News Notizie Italia Fiat: Ifil resta sopra il 30%, operazione da 576 mln

Fiat: Ifil resta sopra il 30%, operazione da 576 mln

Pubblicato 16 Settembre 2005 Aggiornato 19 Luglio 2022 12:43
Il controllo della Fiat resta saldamente in mano a Ifil. Infatti nel giorno dell'aumento di capitale per il convertendo, la holding della famiglia Agnelli ha annunciato un'operazione finanziaria che le permetterà di mantenere la propria quota sopra la soglia del 30%. Ifil ha reso noto che il cda ha deliberato l'acquisto da Exor Group di 82,25 milioni di azioni ordinarie Fiat con un investimento di 535 milioni di euro, riveniente a seguito dell'equity swap pattuita tra Exor Group e Merrill Lynch International nell'aprile scorso.
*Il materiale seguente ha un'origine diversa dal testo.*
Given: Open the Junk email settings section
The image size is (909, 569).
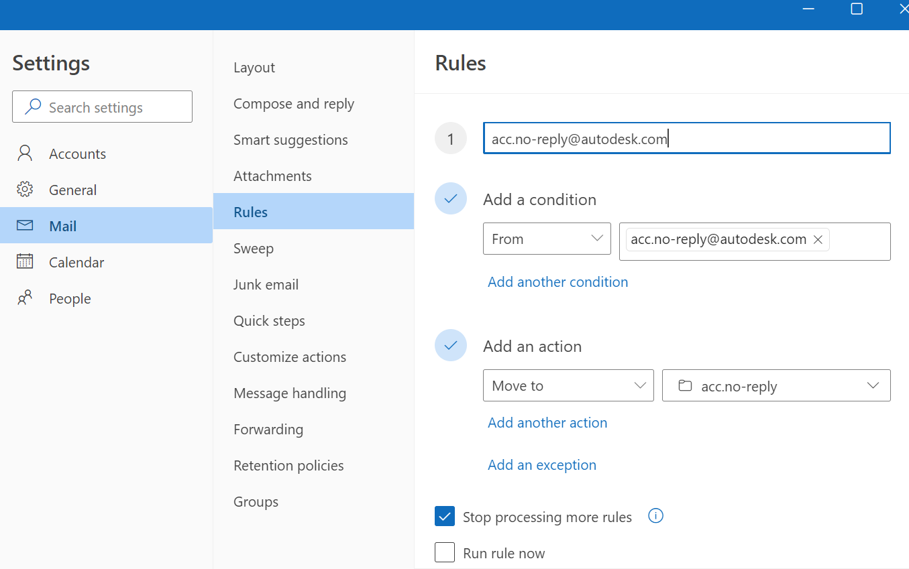Looking at the screenshot, I should (266, 284).
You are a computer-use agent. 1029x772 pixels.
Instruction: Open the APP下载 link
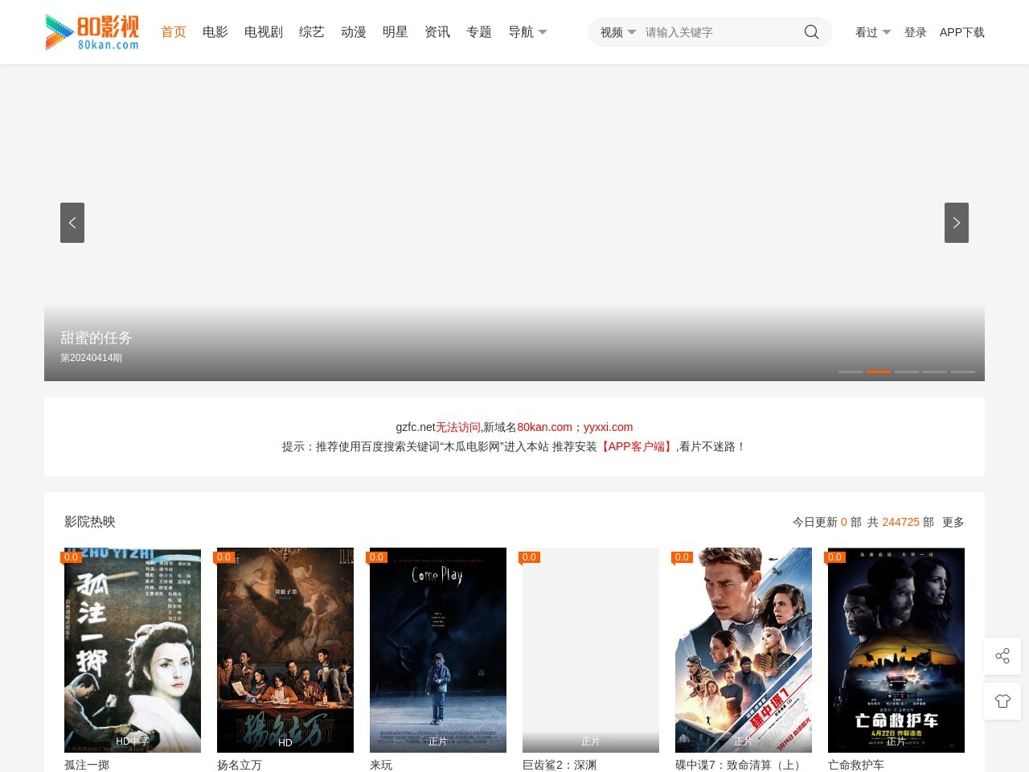pyautogui.click(x=961, y=32)
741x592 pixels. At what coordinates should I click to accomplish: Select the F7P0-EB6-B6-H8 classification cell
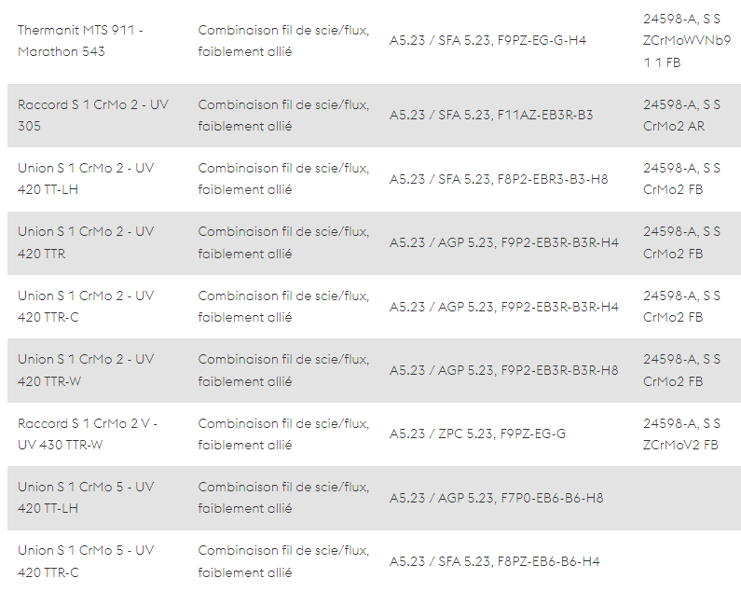click(x=496, y=498)
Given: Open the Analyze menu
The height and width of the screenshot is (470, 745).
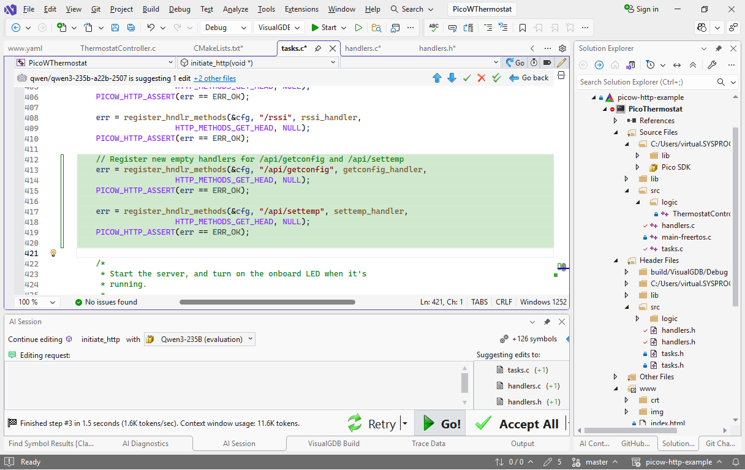Looking at the screenshot, I should pos(235,9).
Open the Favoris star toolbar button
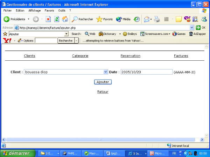This screenshot has height=157, width=210. (x=104, y=19)
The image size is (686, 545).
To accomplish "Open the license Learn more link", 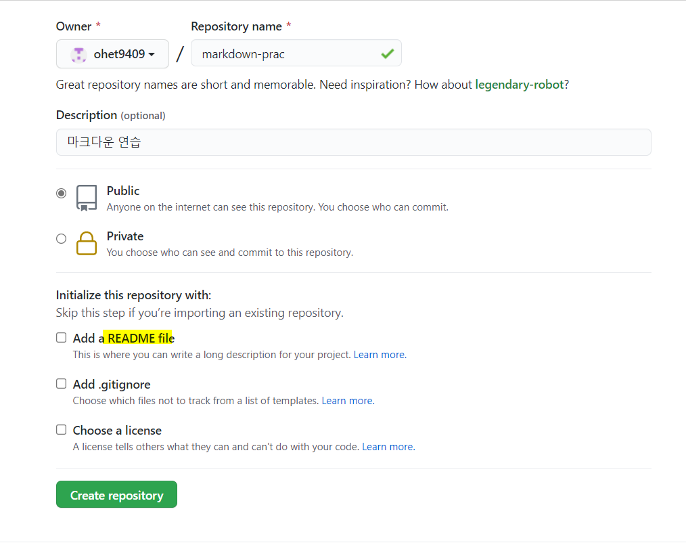I will click(x=388, y=447).
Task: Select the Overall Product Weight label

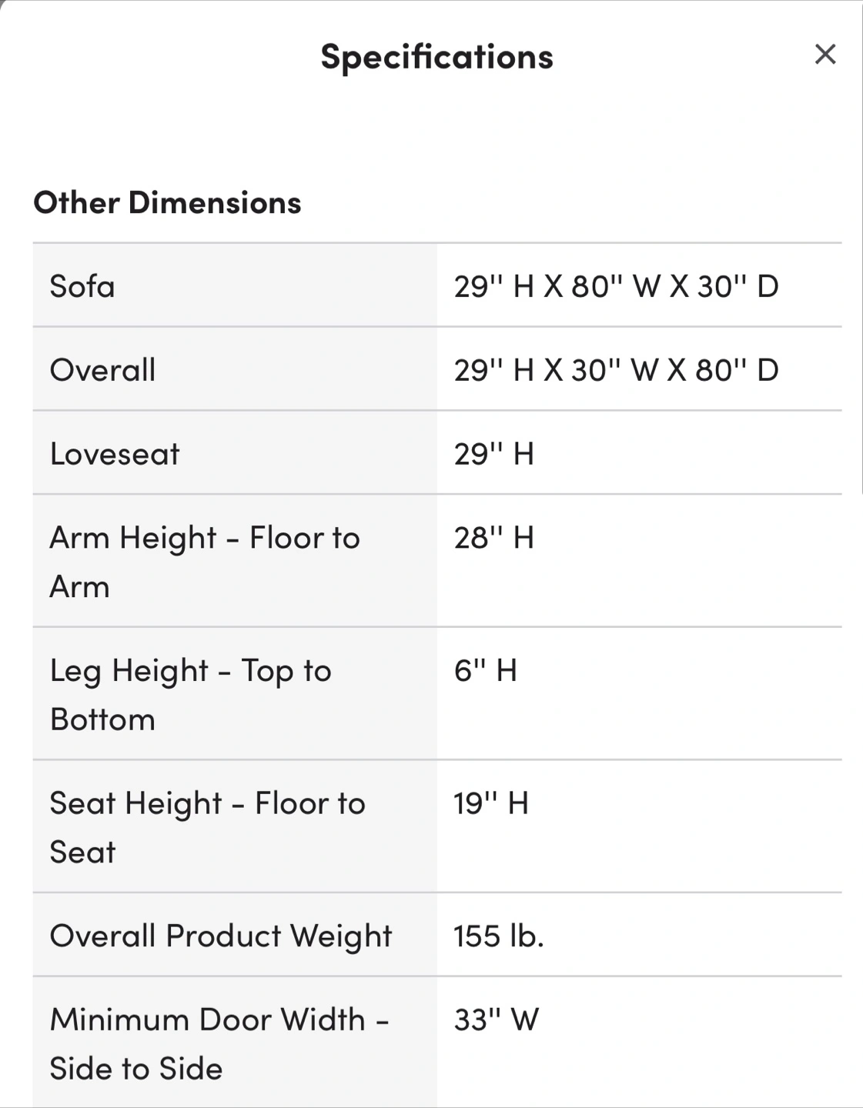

Inoltre nelle scorse settimane la stessa Ifil aveva conprato sul mercato 5,5 milioni di titoli per 41 milioni di euro. L'operazione avviene contestualmente all'aumento di capitale deliberato da parte di Fiat al servizio del prestito convertendo da 3 miliardi di euro, che scade il 20 settembre. Le nuove azioni saranno sottoscritte il 20 settembre 2005 dalle banche finanziatrici mediante compensazione con il loro credito di complessivi 3 miliardi di euro, con obbligo di offrirle in opzione agli azionisti. Il concambio sarà pari a 149 nuove azioni Fiat ordinarie al prezzo di 10,28 euro l'una ogni 500 azioni Fiat ordinarie, privilegiate o di risparmio possedute.